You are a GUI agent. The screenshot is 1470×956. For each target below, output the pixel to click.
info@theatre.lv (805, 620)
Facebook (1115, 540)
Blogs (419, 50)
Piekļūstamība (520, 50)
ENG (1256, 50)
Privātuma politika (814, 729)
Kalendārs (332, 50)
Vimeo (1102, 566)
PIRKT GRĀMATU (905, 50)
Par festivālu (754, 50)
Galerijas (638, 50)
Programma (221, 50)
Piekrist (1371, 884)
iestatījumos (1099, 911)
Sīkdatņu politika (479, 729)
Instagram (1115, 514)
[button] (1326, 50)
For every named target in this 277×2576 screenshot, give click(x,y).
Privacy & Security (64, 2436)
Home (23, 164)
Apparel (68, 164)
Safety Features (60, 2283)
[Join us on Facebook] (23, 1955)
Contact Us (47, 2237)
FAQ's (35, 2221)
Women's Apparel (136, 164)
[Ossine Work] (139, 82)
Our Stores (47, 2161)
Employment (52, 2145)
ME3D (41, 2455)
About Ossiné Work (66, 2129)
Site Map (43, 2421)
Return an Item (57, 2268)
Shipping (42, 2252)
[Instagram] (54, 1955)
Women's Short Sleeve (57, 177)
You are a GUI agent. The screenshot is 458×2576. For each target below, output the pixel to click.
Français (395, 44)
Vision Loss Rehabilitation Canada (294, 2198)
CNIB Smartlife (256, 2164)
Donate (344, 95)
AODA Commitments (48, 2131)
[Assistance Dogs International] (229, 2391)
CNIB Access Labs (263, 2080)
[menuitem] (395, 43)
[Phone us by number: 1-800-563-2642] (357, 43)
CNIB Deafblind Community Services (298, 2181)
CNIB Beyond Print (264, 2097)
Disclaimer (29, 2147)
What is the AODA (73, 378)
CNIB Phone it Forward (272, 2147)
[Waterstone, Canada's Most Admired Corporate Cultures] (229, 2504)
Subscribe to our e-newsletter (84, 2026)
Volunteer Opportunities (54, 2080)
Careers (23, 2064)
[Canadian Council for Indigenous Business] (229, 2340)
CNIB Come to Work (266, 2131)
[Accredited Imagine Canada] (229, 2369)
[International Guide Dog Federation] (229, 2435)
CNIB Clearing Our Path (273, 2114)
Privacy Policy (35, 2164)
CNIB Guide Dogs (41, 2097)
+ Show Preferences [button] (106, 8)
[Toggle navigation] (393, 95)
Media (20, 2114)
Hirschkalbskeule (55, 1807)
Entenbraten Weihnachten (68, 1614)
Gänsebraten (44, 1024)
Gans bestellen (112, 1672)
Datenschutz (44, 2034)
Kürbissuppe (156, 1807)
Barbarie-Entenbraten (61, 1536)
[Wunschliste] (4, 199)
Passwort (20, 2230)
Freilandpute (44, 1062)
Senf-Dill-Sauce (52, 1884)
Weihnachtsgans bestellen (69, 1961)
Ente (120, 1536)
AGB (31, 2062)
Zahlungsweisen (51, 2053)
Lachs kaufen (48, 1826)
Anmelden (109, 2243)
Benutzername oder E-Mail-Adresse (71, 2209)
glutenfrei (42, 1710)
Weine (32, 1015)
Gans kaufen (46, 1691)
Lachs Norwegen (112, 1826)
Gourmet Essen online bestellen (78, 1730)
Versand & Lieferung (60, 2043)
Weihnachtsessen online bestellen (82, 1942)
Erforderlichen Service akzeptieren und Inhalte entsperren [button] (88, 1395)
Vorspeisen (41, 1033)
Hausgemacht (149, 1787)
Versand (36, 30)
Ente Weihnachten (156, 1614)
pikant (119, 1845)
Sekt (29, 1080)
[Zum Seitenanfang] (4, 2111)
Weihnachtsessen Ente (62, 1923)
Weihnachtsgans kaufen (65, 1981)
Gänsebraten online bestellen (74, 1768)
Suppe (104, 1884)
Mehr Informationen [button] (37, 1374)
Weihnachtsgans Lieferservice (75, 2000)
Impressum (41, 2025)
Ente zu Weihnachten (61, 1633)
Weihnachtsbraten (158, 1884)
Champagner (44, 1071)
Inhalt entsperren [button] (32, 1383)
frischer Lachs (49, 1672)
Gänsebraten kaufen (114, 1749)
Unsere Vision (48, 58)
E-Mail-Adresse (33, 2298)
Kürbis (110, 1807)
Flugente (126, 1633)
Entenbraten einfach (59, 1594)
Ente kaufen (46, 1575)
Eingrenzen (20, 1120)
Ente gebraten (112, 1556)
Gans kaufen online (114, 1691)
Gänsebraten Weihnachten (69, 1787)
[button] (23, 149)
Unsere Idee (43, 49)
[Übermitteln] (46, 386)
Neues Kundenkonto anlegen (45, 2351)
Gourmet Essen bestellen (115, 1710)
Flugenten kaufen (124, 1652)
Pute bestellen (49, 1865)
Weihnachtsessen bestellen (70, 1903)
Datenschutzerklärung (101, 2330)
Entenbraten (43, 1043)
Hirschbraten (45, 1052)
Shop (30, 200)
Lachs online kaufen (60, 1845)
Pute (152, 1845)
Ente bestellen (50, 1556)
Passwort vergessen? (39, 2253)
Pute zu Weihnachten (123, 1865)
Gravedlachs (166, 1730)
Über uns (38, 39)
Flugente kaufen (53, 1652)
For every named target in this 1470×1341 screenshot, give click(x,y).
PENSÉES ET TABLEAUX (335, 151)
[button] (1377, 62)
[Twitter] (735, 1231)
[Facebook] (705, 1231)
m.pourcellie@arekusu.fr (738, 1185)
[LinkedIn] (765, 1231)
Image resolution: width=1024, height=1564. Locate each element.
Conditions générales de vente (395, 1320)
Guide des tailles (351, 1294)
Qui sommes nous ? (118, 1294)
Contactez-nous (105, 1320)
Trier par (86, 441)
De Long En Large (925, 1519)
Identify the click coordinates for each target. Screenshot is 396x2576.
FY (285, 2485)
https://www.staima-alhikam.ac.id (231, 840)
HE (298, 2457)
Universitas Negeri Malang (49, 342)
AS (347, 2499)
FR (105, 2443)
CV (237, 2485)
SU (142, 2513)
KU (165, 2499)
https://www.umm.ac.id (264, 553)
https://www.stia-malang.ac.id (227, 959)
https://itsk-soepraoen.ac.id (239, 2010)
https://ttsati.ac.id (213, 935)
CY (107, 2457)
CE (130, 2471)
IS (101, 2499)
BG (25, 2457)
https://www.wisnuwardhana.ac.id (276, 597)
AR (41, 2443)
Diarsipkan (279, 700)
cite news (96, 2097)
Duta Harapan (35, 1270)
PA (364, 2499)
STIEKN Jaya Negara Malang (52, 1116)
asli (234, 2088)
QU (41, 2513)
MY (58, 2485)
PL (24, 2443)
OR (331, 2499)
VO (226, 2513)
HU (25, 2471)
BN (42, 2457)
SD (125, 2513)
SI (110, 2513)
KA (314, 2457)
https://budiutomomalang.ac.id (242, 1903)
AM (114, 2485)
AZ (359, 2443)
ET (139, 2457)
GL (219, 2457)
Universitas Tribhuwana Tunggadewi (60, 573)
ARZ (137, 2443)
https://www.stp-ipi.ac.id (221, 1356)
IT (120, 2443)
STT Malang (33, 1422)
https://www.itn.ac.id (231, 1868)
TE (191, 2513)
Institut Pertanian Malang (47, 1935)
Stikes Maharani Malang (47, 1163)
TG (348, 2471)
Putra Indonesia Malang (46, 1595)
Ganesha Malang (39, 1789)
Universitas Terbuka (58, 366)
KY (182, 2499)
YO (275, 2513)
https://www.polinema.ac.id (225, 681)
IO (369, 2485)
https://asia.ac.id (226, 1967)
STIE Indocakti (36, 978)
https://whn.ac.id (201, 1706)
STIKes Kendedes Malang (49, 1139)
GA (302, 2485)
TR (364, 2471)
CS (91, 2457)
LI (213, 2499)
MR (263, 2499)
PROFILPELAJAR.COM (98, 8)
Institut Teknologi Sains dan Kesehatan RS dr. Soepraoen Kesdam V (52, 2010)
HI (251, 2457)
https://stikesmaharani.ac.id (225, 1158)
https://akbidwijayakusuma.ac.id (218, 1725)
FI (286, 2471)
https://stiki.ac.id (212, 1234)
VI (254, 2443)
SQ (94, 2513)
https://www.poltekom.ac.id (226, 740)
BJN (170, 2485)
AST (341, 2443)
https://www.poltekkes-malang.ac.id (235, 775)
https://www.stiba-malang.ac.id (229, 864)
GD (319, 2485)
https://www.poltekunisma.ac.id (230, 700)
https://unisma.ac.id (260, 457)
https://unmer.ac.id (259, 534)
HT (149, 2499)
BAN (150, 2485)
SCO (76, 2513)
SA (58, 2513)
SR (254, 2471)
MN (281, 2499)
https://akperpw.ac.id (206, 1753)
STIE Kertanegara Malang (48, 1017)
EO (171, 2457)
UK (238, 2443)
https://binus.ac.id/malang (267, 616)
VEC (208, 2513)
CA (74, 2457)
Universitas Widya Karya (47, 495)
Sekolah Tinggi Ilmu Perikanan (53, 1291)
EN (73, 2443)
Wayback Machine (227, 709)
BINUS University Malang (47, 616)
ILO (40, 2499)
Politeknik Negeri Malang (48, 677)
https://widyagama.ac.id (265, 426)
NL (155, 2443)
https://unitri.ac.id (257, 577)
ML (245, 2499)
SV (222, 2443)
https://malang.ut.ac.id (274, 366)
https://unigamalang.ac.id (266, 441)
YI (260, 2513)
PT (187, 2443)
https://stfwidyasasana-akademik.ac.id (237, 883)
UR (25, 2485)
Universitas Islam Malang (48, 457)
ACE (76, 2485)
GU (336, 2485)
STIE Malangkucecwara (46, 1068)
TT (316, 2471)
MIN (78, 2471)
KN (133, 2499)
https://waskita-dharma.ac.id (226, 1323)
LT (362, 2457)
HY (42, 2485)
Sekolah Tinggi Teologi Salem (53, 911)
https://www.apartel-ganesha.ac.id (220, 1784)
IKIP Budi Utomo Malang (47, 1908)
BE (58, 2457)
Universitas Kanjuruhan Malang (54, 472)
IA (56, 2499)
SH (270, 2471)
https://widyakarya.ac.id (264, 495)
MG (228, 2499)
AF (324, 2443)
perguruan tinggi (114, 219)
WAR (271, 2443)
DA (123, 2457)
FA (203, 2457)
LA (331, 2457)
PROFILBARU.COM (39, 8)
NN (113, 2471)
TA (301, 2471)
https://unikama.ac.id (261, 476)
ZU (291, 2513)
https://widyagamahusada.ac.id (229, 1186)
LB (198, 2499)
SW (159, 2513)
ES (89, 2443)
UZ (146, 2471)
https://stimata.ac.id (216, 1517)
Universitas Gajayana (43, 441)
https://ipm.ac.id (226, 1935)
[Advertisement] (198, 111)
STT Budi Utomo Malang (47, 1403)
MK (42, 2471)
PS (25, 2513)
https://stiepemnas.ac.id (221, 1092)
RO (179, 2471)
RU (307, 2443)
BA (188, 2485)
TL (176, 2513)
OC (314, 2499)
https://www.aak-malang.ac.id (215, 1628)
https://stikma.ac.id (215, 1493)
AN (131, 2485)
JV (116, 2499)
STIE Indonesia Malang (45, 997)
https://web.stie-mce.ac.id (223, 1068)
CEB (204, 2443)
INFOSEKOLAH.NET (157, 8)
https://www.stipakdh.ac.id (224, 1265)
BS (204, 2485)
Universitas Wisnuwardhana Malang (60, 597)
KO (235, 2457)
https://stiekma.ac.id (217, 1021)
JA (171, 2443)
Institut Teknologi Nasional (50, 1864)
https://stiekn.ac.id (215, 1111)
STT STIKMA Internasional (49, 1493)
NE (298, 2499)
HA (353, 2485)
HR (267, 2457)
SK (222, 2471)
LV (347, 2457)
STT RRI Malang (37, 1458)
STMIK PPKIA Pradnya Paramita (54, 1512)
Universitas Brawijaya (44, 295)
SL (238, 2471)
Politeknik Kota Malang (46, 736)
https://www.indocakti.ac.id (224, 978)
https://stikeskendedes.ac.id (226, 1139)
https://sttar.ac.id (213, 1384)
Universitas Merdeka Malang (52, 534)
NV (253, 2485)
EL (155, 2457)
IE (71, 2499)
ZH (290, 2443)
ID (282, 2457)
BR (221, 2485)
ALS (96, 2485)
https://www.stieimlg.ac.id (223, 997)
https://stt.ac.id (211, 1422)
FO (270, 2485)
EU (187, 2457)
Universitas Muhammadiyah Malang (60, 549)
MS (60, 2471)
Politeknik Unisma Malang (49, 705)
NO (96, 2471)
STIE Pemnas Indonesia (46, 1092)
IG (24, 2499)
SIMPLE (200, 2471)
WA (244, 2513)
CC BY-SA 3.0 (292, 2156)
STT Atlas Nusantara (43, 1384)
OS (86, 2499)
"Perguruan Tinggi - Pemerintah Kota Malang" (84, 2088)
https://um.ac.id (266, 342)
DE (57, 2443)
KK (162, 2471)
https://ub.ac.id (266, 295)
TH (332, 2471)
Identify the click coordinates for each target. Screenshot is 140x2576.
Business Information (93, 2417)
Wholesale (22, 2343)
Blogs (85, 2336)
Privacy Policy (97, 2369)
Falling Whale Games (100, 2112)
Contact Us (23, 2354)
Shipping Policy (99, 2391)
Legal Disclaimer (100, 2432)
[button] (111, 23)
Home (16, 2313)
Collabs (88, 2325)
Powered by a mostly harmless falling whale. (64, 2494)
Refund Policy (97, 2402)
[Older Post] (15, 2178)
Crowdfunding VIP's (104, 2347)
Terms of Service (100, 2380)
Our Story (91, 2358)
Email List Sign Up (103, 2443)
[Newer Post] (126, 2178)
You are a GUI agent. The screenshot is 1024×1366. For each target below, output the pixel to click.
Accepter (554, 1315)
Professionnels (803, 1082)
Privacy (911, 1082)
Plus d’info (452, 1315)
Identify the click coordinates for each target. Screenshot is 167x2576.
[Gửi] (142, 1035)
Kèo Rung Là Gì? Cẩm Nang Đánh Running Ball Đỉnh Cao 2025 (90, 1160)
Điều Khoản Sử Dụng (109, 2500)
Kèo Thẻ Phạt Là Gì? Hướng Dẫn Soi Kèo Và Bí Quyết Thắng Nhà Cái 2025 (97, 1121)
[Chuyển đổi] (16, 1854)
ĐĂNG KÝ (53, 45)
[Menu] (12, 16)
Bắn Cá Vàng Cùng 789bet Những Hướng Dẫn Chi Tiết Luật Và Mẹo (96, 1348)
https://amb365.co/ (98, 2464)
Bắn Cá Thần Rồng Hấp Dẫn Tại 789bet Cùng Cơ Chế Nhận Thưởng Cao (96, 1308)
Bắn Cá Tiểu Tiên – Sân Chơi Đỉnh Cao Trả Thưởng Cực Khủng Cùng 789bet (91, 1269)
################
**TASK DESCRIPTION:** Working from the data above, extract solely the lines from the one containing "Sekolah Tinggi Ilmu Perikanan (53, 1291)" through the one containing "YI (260, 2513)", exactly as they appear, both included.

**EXERCISE RESULT:**
Sekolah Tinggi Ilmu Perikanan (53, 1291)
EN (73, 2443)
Wayback Machine (227, 709)
BINUS University Malang (47, 616)
ILO (40, 2499)
Politeknik Negeri Malang (48, 677)
https://widyagama.ac.id (265, 426)
NL (155, 2443)
https://unitri.ac.id (257, 577)
ML (245, 2499)
SV (222, 2443)
https://malang.ut.ac.id (274, 366)
https://unigamalang.ac.id (266, 441)
YI (260, 2513)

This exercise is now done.